◆ Teks yang Diambil ◆
Friday, June 4, 2010

Era Keterbukaan Orang Tua Dengan Anak

Penulis : Lenny Wongso

Suatu sore, kami mendapat telepon dari saudara di Surabaya, yang mengabarkan berita duka bahwa putri tunggalnya meninggal dunia karena bunuh diri. Kami sekeluarga lebih kepada shock daripada perasaan duka yang mendalam karena di usia yang masih muda, bagaimana bisa menghabisi nyawanya dengan cara menegak cairan pembunuh serangga. Menurut si papa, anaknya mengalami stres karena tidak bisa menerima kenyataan yang tidak sesuai dengan harapan. Setelah pertama kali percobaan bunuh diri yang pernah dilakukannya gagal, kali kedua dia sukses melaksanakan niatnya.

Kira-kira dua minggu setelah berita di atas, kembali kami dikejutkan dengan meninggalnya teman pria se-SD anak kami yang masih berusia 18 tahun. Ketika ditelusuri penyebabnya, karena kanker! Aduh mak. Kembali shock itu datang menghimpit dada.

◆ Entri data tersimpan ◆
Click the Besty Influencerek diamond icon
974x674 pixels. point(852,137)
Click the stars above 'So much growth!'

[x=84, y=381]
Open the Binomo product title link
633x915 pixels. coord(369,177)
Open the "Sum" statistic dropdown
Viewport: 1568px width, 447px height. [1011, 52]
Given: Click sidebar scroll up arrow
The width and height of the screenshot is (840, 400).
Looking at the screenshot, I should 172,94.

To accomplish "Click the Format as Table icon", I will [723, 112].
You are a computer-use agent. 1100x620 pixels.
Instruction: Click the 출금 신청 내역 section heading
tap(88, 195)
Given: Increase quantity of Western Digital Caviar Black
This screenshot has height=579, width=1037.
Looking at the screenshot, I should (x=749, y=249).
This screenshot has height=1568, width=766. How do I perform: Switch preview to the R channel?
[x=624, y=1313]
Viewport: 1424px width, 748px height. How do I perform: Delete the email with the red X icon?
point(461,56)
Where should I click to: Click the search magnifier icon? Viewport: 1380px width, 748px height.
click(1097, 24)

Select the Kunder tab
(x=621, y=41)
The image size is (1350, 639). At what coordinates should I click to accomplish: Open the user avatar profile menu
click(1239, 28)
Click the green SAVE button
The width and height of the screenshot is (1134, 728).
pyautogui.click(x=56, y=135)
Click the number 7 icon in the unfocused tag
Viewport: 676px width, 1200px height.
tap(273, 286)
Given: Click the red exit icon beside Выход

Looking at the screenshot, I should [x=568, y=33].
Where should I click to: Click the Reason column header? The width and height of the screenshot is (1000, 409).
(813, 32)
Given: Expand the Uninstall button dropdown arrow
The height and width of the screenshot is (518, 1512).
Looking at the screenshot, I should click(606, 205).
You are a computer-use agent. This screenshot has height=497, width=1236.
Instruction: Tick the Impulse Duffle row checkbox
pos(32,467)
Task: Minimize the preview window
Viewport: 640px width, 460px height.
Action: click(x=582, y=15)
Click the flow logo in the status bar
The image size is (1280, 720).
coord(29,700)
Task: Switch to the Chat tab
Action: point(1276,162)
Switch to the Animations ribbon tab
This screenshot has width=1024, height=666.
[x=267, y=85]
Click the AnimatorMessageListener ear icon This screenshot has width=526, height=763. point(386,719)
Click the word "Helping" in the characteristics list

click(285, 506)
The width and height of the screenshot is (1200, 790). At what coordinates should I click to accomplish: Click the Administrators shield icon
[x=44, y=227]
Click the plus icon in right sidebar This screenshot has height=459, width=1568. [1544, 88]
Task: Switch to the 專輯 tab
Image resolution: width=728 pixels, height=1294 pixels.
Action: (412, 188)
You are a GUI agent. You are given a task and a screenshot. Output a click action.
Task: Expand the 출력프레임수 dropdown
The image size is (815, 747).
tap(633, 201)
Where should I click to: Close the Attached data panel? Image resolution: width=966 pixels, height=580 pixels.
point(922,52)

◆ Latihan ◆
Lanjutkan teks tentang keterbukaan orang tua dengan anak setelah kalimat terakhirnya. Daftar ini merupakan bahan tersendiri yang terpisah dari teks.

◆ Jawaban Anda ◆
Saat penggalan cerita dikisahkan oleh seorang sahabat ke saya, dari sejak sakit hingga meninggalnya si anak, riak air mata pun segera berlomba berjatuhan. Tak terbayang bagaimana perasaan orangtuanya ditinggalkan untuk selamanya oleh putra tunggalnya. Sebenarnya ada peristiwa apa di balik semua kejadian tadi?

Menurut cerita, hal tersebut berawal dari sebuah kecelakaan kecil, sewaktu si anak terjatuh saat mengendarai sepeda motor. Motornya tidak mengalami cidera yang berarti. Demikian pula tampak fisik luar, si anak juga tidak menampakkan cidera yang berarti. Ternyata, yang terluka justru di tempat yang tidak tampak dari luar, tetapi akibat benturan di tempat yang vital, yakni di testis.

Mungkin karena malu untuk membicarakan kepada siapapun, segala nyeri dan sakit berusaha sekuat tenaga ditahan sendiri oleh anak itu. Akibatnya, bibit kanker yang bersumber dari testis mulai menggerogoti, tidak dapat terdeteksi dari awal. Dan saat kondisi si anak semakin memburuk, mendadak vonis diagnosa team dokter sangat mengejutkan, kanker stadium 4 atau terakhir! Jelas, semua orang, terutama orangtuanya shock berat. Dan, semua penderitaan itu berakhir dengan kepergian si anak kembali ke sisi Tuhan di usia yang sangat belia.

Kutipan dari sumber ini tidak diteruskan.